_Problem to work on_. Convert every line of the data below into a JSON list of strings, one string per line, skipping blank lines. Leave the pictures out of the answer.

(Dataset excerpt)
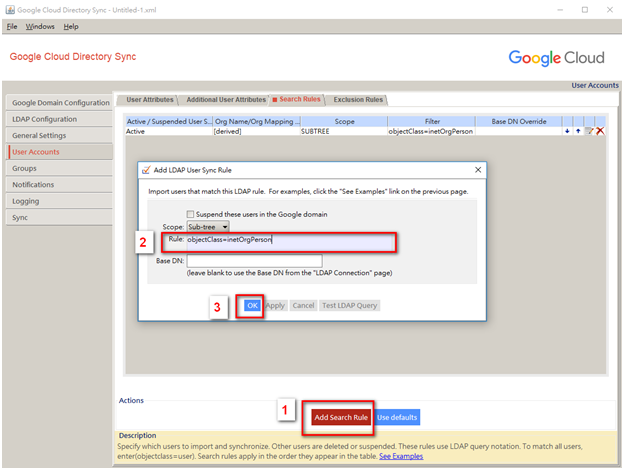Click the Add Search Rule button
This screenshot has width=624, height=470.
tap(341, 416)
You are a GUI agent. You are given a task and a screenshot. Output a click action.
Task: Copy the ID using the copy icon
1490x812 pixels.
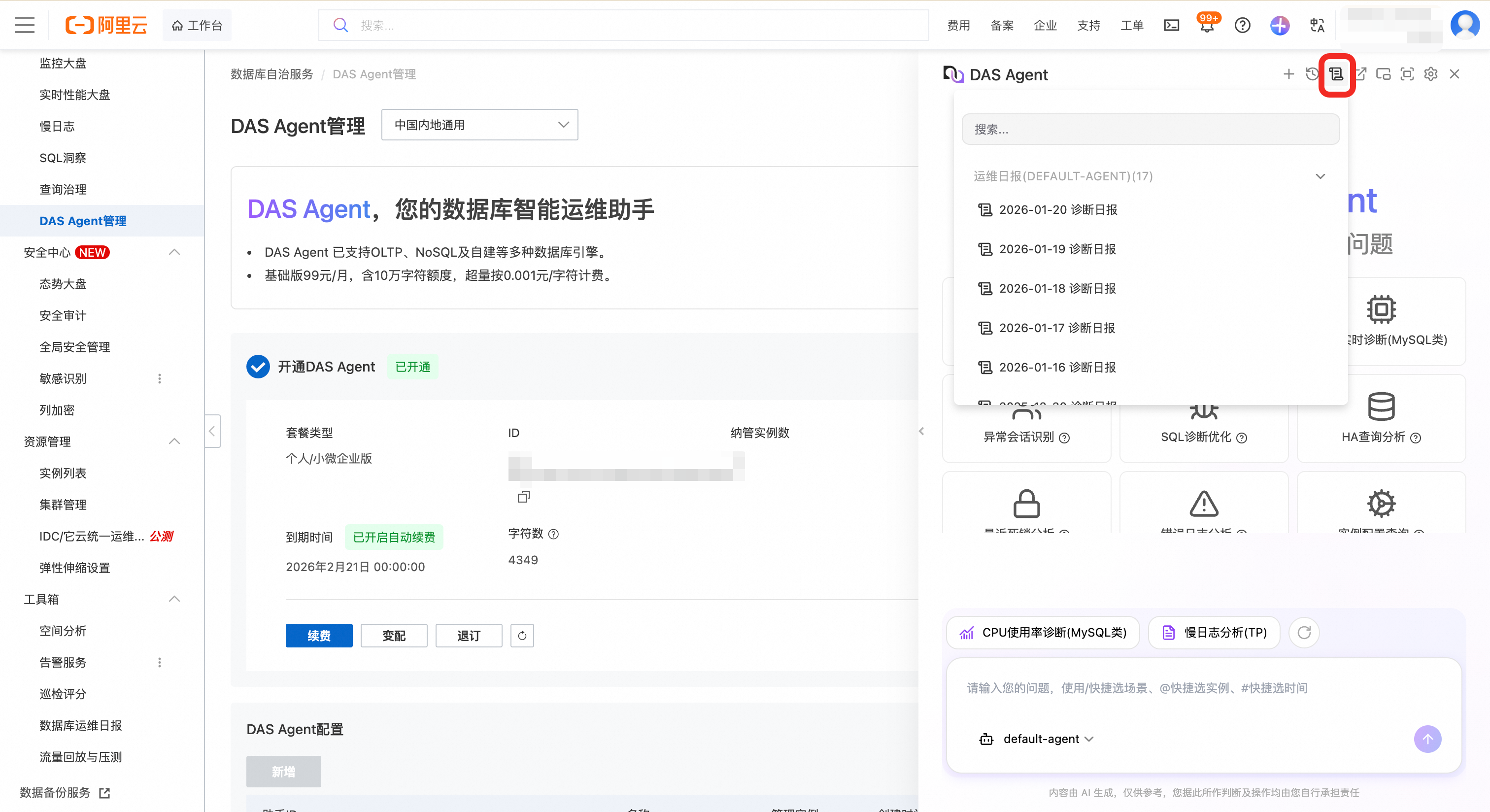coord(523,497)
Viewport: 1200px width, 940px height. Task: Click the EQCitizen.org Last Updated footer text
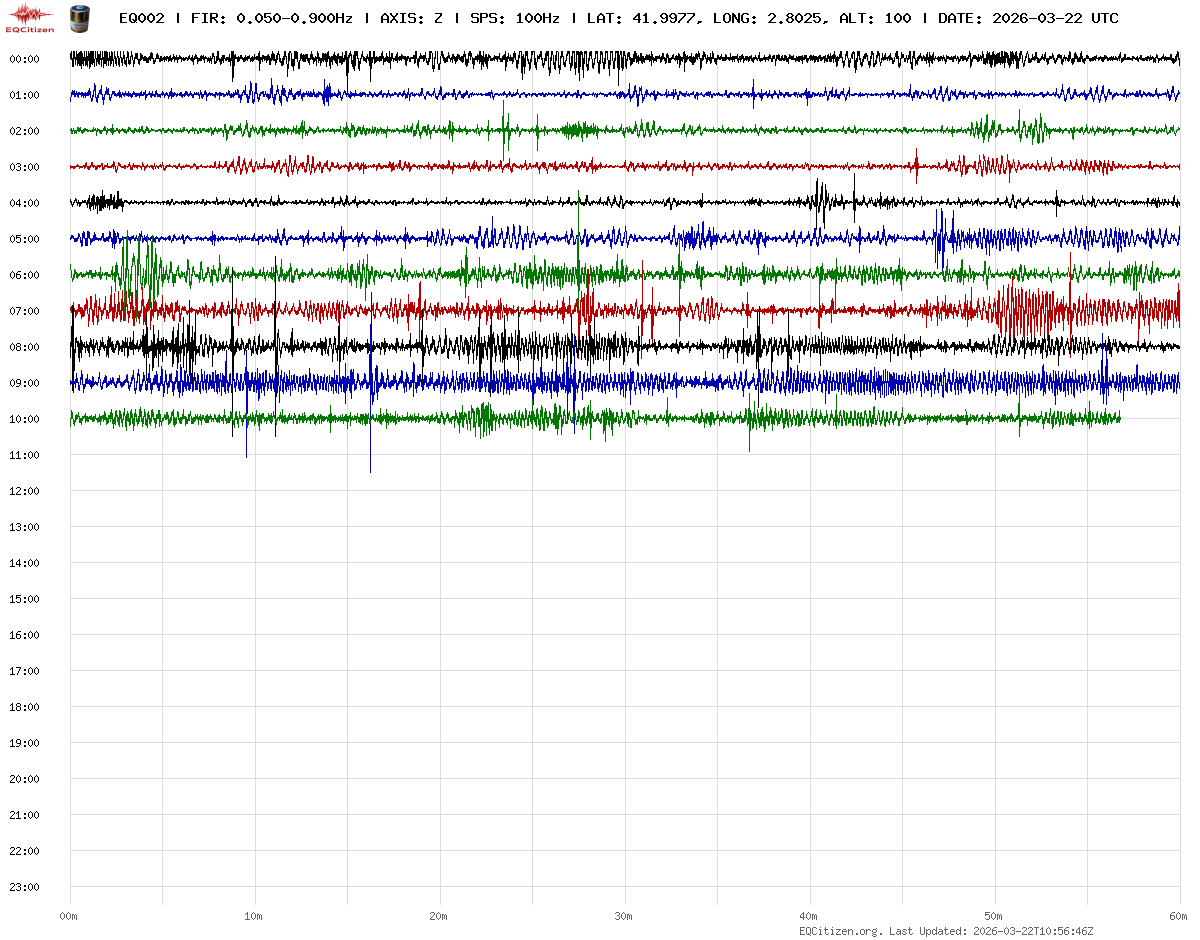coord(945,931)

_Exercise response_.
[
  "Click the Add Search Rule button",
  "This screenshot has width=624, height=470.",
  "tap(341, 416)",
  "You are a GUI agent. You are given a task and a screenshot. Output a click action.",
  "Task: Copy the ID using the copy icon",
  "1490x812 pixels.",
  "coord(523,497)",
  "Viewport: 1200px width, 940px height. Task: Click the EQCitizen.org Last Updated footer text",
  "coord(945,931)"
]